07/05/2025
Here is a straight look at what is happening between PETROS and PETRONAS.
Sarawak has told Petronas Carigali that the Miri Crude Oil Terminal needs a state licence under the Oil Mining Ordinance of 1958. The state is using law that predates the Petroleum Development Act of 1974 to push both sides back to the negotiating table. Lawyers call this a compliance notice; it is basically a formal reminder to sort out paperwork and revenue sharing, not an act of hostility.
Earlier this year the federal cabinet recognised PETROS as the single gas aggregator in Sarawak. That means any gas sold in the state will pass through a Sarawak owned company first. Petronas still runs the wells offshore and controls LNG exports, but Sarawak now gets a bigger say over pricing and local supply. They are working on a new Commercial Settlement Agreement (CSA 2.0) to spell out royalties, licences and how a joint regulator will work.
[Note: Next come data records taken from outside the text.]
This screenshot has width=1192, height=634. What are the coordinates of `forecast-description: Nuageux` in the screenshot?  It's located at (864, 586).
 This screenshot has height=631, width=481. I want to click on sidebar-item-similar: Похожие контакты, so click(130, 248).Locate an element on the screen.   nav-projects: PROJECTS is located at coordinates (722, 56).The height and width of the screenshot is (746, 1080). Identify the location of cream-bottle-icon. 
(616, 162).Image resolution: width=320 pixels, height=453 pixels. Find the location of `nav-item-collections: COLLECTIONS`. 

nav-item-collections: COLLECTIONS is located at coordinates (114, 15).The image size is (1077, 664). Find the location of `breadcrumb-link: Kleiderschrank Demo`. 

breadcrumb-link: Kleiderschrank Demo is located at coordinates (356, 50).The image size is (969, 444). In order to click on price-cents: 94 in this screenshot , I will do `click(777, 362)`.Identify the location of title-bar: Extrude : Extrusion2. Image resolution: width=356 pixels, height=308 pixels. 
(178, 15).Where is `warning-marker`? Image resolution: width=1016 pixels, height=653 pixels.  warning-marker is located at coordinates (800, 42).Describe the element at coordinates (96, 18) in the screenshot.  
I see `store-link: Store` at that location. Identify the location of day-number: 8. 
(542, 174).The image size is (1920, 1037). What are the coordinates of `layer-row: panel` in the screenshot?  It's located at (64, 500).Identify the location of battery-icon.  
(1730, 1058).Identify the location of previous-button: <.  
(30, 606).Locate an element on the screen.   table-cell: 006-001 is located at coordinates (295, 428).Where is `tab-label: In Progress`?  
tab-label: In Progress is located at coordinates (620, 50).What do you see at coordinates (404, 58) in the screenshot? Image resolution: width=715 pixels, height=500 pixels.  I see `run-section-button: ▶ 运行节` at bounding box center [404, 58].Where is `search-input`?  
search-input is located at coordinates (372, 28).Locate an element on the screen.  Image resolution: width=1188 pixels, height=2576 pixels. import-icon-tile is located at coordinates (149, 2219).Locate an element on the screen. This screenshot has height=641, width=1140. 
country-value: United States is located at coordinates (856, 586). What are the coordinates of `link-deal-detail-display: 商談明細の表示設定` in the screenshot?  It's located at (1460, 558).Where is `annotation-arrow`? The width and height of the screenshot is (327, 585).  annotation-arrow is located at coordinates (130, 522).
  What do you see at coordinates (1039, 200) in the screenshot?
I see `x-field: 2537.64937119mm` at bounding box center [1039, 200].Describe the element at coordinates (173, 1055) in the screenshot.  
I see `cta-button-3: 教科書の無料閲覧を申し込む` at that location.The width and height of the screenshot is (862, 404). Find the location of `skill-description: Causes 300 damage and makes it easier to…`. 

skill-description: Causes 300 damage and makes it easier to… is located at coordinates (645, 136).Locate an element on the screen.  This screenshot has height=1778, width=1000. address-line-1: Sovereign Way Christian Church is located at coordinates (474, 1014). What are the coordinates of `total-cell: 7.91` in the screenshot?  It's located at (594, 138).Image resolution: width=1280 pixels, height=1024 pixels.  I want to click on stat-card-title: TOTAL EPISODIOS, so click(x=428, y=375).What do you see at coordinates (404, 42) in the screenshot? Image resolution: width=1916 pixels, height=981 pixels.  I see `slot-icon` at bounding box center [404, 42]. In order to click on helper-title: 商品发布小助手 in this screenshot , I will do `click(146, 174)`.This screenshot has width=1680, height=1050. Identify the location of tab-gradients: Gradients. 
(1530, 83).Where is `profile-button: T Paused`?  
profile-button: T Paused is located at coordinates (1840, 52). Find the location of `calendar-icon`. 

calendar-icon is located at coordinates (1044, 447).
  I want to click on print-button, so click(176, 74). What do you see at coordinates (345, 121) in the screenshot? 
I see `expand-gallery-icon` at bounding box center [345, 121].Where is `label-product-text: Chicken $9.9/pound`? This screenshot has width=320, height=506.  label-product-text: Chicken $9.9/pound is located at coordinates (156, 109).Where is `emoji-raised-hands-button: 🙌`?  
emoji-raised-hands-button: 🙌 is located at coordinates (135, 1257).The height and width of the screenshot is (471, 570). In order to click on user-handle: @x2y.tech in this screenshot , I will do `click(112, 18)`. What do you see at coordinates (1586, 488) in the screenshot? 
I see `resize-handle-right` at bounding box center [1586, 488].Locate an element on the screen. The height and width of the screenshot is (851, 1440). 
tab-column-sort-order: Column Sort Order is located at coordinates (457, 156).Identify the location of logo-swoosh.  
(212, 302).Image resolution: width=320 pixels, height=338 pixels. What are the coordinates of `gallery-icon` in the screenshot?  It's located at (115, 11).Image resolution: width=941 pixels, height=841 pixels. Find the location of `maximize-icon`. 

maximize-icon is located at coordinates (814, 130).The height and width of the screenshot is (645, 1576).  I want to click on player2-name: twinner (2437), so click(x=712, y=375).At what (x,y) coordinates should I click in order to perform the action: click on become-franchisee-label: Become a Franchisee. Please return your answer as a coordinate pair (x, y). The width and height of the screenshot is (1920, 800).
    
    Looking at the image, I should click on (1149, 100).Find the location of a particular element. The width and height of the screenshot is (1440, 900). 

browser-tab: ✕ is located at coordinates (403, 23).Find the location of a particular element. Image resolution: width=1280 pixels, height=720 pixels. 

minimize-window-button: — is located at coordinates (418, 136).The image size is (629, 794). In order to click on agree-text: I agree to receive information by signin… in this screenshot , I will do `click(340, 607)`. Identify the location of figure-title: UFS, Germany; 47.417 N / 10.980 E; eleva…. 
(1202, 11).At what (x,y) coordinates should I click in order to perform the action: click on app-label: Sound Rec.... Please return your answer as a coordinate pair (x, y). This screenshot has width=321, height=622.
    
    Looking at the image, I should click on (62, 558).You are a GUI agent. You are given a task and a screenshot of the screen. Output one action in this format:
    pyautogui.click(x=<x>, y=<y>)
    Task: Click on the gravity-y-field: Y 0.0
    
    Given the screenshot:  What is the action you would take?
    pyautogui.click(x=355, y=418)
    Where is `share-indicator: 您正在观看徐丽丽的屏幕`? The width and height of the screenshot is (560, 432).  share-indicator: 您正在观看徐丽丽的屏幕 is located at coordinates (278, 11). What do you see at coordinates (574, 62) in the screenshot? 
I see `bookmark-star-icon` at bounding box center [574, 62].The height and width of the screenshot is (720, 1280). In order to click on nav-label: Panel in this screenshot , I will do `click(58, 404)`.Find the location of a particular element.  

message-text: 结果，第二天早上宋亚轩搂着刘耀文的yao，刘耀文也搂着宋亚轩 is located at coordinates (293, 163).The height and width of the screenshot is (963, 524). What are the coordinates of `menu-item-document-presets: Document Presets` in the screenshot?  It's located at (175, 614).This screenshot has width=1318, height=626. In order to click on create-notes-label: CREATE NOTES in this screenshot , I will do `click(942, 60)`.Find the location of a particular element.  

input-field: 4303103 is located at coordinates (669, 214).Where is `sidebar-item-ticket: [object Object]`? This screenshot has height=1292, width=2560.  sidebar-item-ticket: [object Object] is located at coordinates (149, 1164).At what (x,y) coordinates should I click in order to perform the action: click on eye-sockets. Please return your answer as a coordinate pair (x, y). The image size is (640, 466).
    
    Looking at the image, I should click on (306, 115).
The legal tug of war exists because the 1974 act was passed during an emergency period that ended in 2011. Sarawak argues that once emergency powers lapsed, rights promised in the Malaysia Agreement of 1963 should come back into full force. Courts have so far refused to declare any side the clear winner, so everything rests on negotiation.
Investors are watching closely. ConocoPhillips did walk away from a deep water project, but Shell, TotalEnergies and several Japanese partners are still expanding in Sarawak. What they need is certainty. A clear rule book and a revenue formula that feels fair will keep capital flowing.
Federalism is not collapsing. It is being stress tested. A balanced deal that respects Sarawak’s rights, keeps Petronas strong and satisfies investors would show that the federation can evolve without breaking apart. Cool heads and transparent numbers will get us there faster than loud rhetoric.